Cytat: BeatX w 16 Sierpień 2014, 16:01:31Ciekawe, że ten argument ZAWSZE kończy dyskusję, ewentualnie panuje milczenie a po niej zmiana tematu
Ten argument jest na tyle interesujący i skuteczny, że po jego przeczytaniu złotouchy nie sieje złośliwymi epitetami i kąśliwymi uwagami, tylko traci grunt pod nogami i albo nie wie co napisać, albo idzie sobie posłuchać kabelków.
Kończy, ale tylko na jakiś czas. Jak wszystko "przyschnie" to ktoś znowu podejmuje temat mimo że prawidłowo wykonany test porównawczy może wykazać tylko istnienie różnic między węglowymi Van Den Hul-ami a całą resztą bo te węglowe gorzej przewodzą prąd ;). Na AS tematy kabli odżywają systematycznie co jakiś czas i maja największe ilości postów, mimo że przedmiot na to nie zasługuje nawet w małym procencie. 

Czyli celowe pogorszenie przewodności  :) Tak jak reduktor wspominał w materiale o kablach "niedługo zaczną podtykać kable stalowe"

Każda religia odrzuca merytorykę i poznanie. Najczęściej dla wyeliminiwania sceptycyzmu i wątpliwości u wyznawców podaje jakiś  "złoty, cudowny  środek" na rozwiązywanie podstawowych dylematów. To działa, bo ludzie z reguły pragną, by życie było proste, łatwe i by było coś lub ktoś, co rozwiąże problem.
Dla jednych jest to jakiś bóg albo jakiś guru, dla innych władza, dla innych cudowny kondensator lub kabel a dla jeszcze innych ślepy test. Wtedy życie staje prostsze i nie trzeba samemu myśleć.

Cytat: jar1 w 16 Sierpień 2014, 17:47:52Dla jednych jest to jakiś bóg albo jakiś guru, dla innych władza, dla innych cudowny kondensator lub kabel a dla jeszcze innych ślepy test. Wtedy życie staje prostsze i nie trzeba samemu myśleć.

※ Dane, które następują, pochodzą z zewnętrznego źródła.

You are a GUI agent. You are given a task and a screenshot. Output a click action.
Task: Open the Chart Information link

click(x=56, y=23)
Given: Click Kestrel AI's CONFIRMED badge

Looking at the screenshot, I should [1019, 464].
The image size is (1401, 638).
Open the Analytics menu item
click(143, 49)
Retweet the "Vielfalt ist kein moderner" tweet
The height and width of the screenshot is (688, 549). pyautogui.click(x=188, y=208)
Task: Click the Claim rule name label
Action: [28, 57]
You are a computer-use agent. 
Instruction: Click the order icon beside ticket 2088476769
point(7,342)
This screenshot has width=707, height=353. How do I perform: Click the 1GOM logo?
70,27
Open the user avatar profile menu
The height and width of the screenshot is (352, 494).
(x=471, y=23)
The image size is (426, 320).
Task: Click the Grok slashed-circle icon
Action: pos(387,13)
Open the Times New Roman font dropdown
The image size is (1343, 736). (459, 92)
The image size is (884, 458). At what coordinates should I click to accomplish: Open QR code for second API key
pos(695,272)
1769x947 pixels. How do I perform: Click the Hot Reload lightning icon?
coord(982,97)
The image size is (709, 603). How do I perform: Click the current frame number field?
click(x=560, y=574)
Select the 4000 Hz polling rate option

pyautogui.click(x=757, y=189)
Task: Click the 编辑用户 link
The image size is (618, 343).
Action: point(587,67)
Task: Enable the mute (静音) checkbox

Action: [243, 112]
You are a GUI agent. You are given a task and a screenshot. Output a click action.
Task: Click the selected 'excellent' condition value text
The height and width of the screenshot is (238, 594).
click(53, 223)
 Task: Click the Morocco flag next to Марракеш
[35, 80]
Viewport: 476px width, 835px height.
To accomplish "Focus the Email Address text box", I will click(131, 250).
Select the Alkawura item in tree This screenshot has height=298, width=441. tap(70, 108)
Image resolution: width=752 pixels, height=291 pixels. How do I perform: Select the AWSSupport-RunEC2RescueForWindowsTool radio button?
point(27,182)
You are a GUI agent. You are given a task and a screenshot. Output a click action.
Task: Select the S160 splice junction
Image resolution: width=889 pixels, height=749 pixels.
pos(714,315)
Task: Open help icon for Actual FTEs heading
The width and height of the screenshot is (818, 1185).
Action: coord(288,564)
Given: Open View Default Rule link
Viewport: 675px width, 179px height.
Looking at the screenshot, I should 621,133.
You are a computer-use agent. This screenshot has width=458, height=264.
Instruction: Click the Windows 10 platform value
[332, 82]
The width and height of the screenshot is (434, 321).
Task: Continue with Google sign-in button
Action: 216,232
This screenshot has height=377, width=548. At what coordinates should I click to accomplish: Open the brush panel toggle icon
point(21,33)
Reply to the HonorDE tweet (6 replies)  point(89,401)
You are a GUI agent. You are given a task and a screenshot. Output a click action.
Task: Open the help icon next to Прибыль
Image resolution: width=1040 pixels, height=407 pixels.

To wspaniale, że ludzie religii uważają, że brak religii to jest największa religia :)
Dobrze to świadczy o ich myśleniu ;)

Cytat: Lech36 w 16 Sierpień 2014, 12:43:52
Cytat: kangie w 15 Sierpień 2014, 20:11:27Panowie, tak sobie czytam Wasze wypowiedzi i nasuwa mi sie taka mysl. Kiedys pojdziecie do jakiegos kolegi czy obcego czlowieka, u ktorego system zapier...ala na wysokim poziomie i stwierdzicie, ze te prawidlowo przeprowadzane testy porownawcze sa o kant d... rozbic, bo liczy sie brzmienie, to ze muzyka klei sie i wywoluje emocje.
A nie będziesz ciekawy co wpływa na to doskonałe brzmienie ? Kiedyś miałem kolegę (mieszka teraz w Szwecji), który miał pomieszczenie powodujące "procesje" innych kolegów hobbystów. Przyczyną tych procesji było doskonałe brzmienie jego systemu (co ciekawe był to pokój w nowym budownictwie wielkopłytowym. Był bardzo fajnie wykończony i duży przedpokój połączony był z salonem. Urządzaliśmy często u niego sesyjki z powodu tego brzmienia. System oparty był o analog. Napęd Thorens TD160, ramię japoński Lustre, wkładka Dynavector Carat MC, transformator podwyższający, za przedwzmacniacz robił NAD2030, końcówka mocy Hafler DH200 ? 2x120W/8 a kolumny to........Tonsile ZG60 (wcześniej miał Yamahy NS1000M, ale sprzedał zanim zdążyłem posłuchać) :). Ponieważ Lech36 w tamtym czasie (to było dawno, oj bardzo dawno :( ) dysponował pomieszczeniem o wybitnie wrednej akustyce i był na etapie dociekań dlaczego nie można uzyskać chociaż części tego co u kolegi rozpoczął za jego namową "manewry" audiofilskie. Przewieźliśmy jego sprzęt (ten w/w bez kolumn bo ja miałem Yamahy NS590 więc raczej lepiej od Tonsili kolegi) do mnie, kolega popatrzył, ustawił (zajęło to trochę czasu), podłączył i ......... dalej dźwięk bardzo nieciekawy. Rozpoczęliśmy wielkie manewry zmierzające do lepszego ustawienia kolumn w pomieszczeniu, ale dalej była słabizna trochę lepsza lub gorsza. Niestety nie udało się przez cały dzień uzyskać czegoś co choć w małym procencie wywołało by uśmiech na twarzy. Chociaż na jednej płycie (kolega przywiózł część swojego audiofilskiego zbioru płyt). Po tych manewrach zacząłem mieć wątpliwości czy nabyłem odpowiednie kolumny. Kolega zaproponował przesłuchanie ich u niego i nastąpił dalszy ciąg manewrów. Przewiozłem kolumny do niego wyrażając głośno wątpliwość czy będzie znacząca zmiana. Podłączyliśmy usiadłem w miejscu odsłuchu a kolega włączył. Szok był ogromny. Nie spodziewałem się, że ten układ może dać tak gigantyczną zmianę. Kolega zaproponował mi pozostawienie tych Yamah u niego (tęsknił do sprzedanych 1000M), ale ja już nie miałem ochoty ich się pozbywać.
Morał z tej opowieści to szukać tam gdzie można coś znaleźć rzeczywistego w jakości a w tym niewątpliwie bardzo pomagają prawidłowo technicznie przeprowadzane testy porównawcze.       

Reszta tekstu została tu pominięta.